Mandos declares in the Prophecy of the North (aka the Doom of Mandos) that the House of Fëanor shall never recover the treasures they have sworn to pursue. Nevertheless, following the War of Wrath, Maedhros and Maglor manage to steal the two remaining Silmarils, practically from under the very nose of Eönwë himself.
It is true that, because of their evil deeds, they are unable to withstand the power of the Silmarils, a fact which drives them to deliver the stones to their ultimate resting places, but at least for that moment, they had regained what they had sought, in apparent conflict with the Doom of Mandos.

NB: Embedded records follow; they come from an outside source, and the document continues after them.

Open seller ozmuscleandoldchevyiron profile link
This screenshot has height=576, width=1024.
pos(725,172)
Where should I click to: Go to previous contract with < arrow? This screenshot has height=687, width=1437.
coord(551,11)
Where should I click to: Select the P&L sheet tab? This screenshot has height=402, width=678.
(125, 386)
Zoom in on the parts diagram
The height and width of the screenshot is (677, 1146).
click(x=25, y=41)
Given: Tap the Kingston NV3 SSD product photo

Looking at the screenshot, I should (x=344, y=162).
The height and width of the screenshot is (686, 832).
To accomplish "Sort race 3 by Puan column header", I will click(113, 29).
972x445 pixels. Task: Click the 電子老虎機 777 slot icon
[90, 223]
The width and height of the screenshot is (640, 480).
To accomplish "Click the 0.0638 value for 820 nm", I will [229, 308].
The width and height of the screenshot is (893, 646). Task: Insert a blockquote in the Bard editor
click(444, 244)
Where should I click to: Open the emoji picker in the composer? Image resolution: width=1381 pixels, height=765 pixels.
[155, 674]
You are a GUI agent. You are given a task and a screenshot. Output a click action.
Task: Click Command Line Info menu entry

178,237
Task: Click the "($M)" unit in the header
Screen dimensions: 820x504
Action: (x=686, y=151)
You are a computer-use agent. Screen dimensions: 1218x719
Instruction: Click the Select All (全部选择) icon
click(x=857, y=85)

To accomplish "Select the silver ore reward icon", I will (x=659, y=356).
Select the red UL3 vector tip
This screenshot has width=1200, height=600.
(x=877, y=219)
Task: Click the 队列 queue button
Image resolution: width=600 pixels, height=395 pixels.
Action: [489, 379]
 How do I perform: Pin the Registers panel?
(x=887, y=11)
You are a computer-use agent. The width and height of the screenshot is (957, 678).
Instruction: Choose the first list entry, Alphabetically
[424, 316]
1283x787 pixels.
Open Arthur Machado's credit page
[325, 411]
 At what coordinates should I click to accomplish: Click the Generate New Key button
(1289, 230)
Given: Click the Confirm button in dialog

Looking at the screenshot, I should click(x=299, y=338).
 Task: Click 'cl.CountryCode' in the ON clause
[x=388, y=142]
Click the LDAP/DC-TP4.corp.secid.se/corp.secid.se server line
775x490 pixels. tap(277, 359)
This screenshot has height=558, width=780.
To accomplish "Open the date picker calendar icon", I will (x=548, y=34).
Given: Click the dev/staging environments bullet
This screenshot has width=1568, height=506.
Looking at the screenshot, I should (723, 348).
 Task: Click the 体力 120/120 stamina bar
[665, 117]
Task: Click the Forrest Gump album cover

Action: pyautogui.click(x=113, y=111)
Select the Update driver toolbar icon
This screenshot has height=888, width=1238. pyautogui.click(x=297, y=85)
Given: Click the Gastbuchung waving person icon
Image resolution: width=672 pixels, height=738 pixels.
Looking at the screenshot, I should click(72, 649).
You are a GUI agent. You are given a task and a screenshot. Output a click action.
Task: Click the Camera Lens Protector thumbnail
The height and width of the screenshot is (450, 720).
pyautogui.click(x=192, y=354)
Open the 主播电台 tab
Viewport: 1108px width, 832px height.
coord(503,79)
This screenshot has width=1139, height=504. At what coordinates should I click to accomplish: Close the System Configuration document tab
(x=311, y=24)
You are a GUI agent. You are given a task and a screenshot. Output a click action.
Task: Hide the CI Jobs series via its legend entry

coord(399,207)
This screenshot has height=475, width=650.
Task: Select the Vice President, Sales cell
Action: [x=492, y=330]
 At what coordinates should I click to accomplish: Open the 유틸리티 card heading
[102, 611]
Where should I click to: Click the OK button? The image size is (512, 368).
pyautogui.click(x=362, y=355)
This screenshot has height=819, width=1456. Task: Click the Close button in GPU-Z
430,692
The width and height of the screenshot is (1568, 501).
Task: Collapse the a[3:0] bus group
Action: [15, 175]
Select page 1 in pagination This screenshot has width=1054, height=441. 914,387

I recognize that it could be argued that the very words of Mandos ring true, that the treasures are ultimately “snatched away” through their Oath, and the deeds done under it, though in this final resolution, the Stones meet their fates by the hands of Maedhros and Maglor themselves. If this constitutes being snatched away, then it is indeed a highly metaphorical interpretation of the phrase.
The ultimate fates of the Silmarils, and how they arrive at those fates, are something that Tolkien himself considered very carefully, and rewrote multiple times. As such, this can hardly be considered a continuity error, knowing how carefully this sequence of events was assembled. I would simply argue that it’s a result of misinterpretation of the words themselves, which perhaps lost something of their original meaning when translated from Quenya to Westron to English.